8. Risk Associated with Sovereign Debt Securities
The Sub-Fund may invest in sovereign debt securities which may be subject to political, social and economic risk and risk of loss that the issuers of its investment may not be able or willing to make payments as promised and/or if there is a downgrade of the sovereign credit rating of the issuers. The Sub-Fund may suffer significant losses when there is a default of sovereign debt issuers.
9. Exchange Rate Risk
The currency exposure of the underlying investments may differ from the base currency of the Sub-Fund, therefore currency exchange rate movements may adversely affect the value of the Sub-Fund's investments and the income thereon (as measured in the base currency of the Sub-Fund). Exchange rate movements may also adversely affect the profitability of an underlying company in which the Sub-Fund invests.
10. High Yield / Non-Investment Grade / Unrated Debt Securities Risk
High yield / non-investment grade / unrated debt securities are subject to greater risk of loss of income and principal due to default by the issuer than are higher-rated debt securities. It may also be more difficult to dispose of, or to determine the value of, high yield / non-investment grade /unrated debt securities. Investment in debt securities below investment grade may subject to low liquidity and high volatility and greater risk of loss of principal and interest than high-rated debt securities.
11. Credit rating risk
Credit ratings assigned by rating agencies are subject to limitations and do not guarantee the creditworthiness of the securities and/or issuer at all times.
12. Valuation Risk
Valuation of the Sub-Fund's investment may involve uncertainties and judgmental determinations. If such valuation turns out to be incorrect, this may affect the net asset value calculation of the Sub-Fund.
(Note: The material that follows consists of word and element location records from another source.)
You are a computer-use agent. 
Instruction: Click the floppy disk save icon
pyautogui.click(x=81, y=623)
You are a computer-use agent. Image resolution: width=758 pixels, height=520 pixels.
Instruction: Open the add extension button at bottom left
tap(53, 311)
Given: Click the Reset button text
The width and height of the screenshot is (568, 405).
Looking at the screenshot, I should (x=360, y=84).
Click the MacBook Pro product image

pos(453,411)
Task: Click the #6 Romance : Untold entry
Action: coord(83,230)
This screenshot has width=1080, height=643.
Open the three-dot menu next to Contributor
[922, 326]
13. Risks Associated with Derivatives
The Sub-Fund may invest extensively in derivatives for investment purpose. Investments in derivatives involve additional risks such as leverage risk, counterparty risks, liquidity risk, valuation risk, volatility risk and over-the-counter transaction risk. The Sub-Fund is subject to the risk of significant loss resulting from the use of derivatives for investment. The leverage element/component of a derivative can result in a loss significantly greater than the amount invested in derivative by the Sub-Fund. The Sub-Fund may also use derivatives for the purposes of hedging and/or efficient portfolio management. In adverse situations, the Sub-Fund's use of derivatives may become ineffective in hedging and/or in efficient portfolio management and the Sub-Fund may suffer significant losses.
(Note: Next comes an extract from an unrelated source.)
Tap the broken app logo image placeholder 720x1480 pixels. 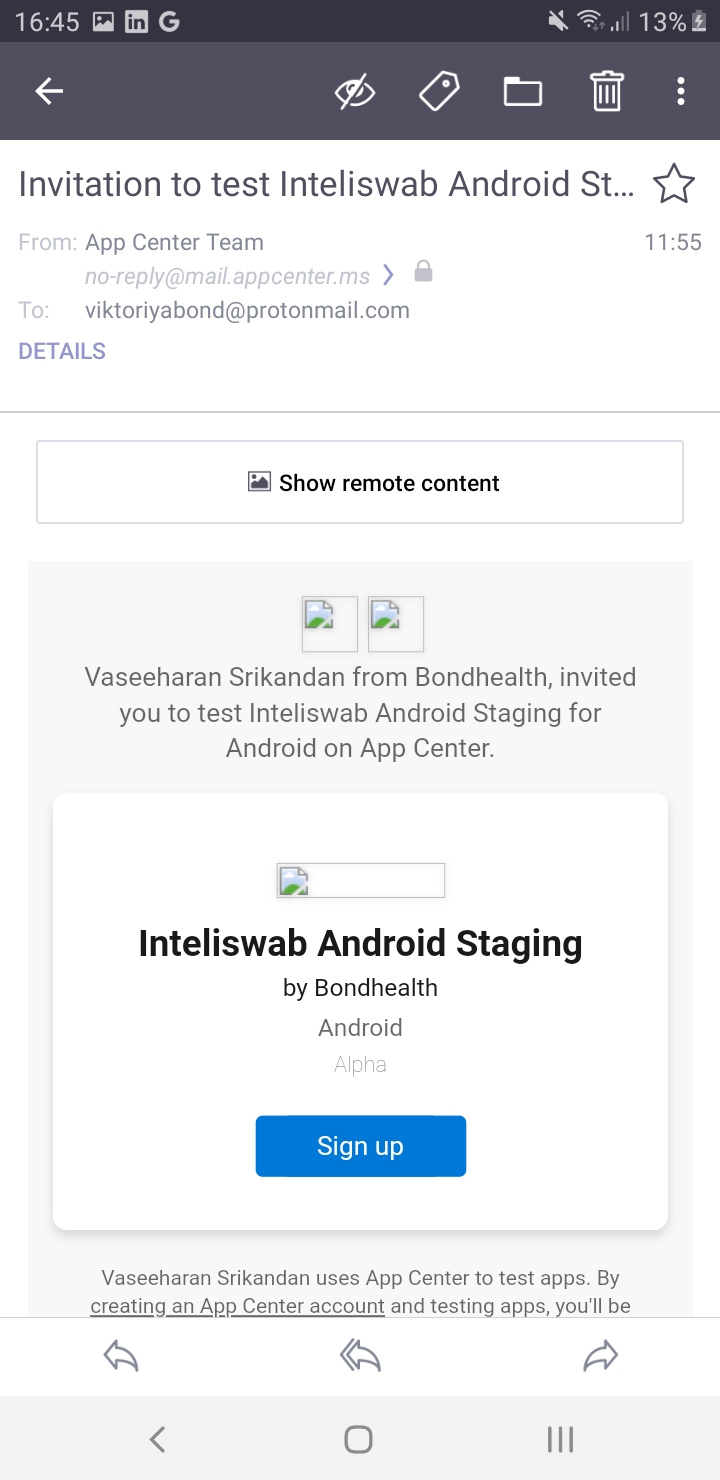coord(360,880)
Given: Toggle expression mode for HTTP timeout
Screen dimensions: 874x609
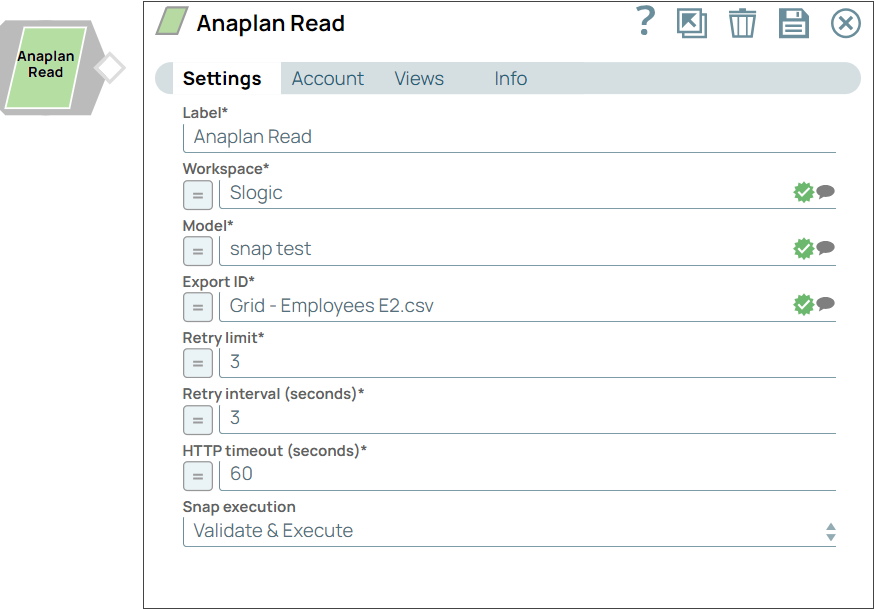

14. Risk of Distribution Out of Capital of Inc-2 Share Classes
The Management Fee, the Management Company Fee, the Administration Servicing Fee, the Distribution Fee(if any), the Custodian's fee and all other expenses attributable to the Share Class will be charged against the capital account of that Share Class. This has the effect of increasing the Share Class's distributions (which may be taxable) whilst reducing its capital to an equivalent extent. This could constrain future capital and income growth. Payment of dividends out of capital amounts to a return or withdrawal of part of an investor's original investment or from any capital gains attributable to that original investment. Any distributions involving payment of dividends effectively out of the Share Class's capital may result in an immediate reduction of the net asset value per Share.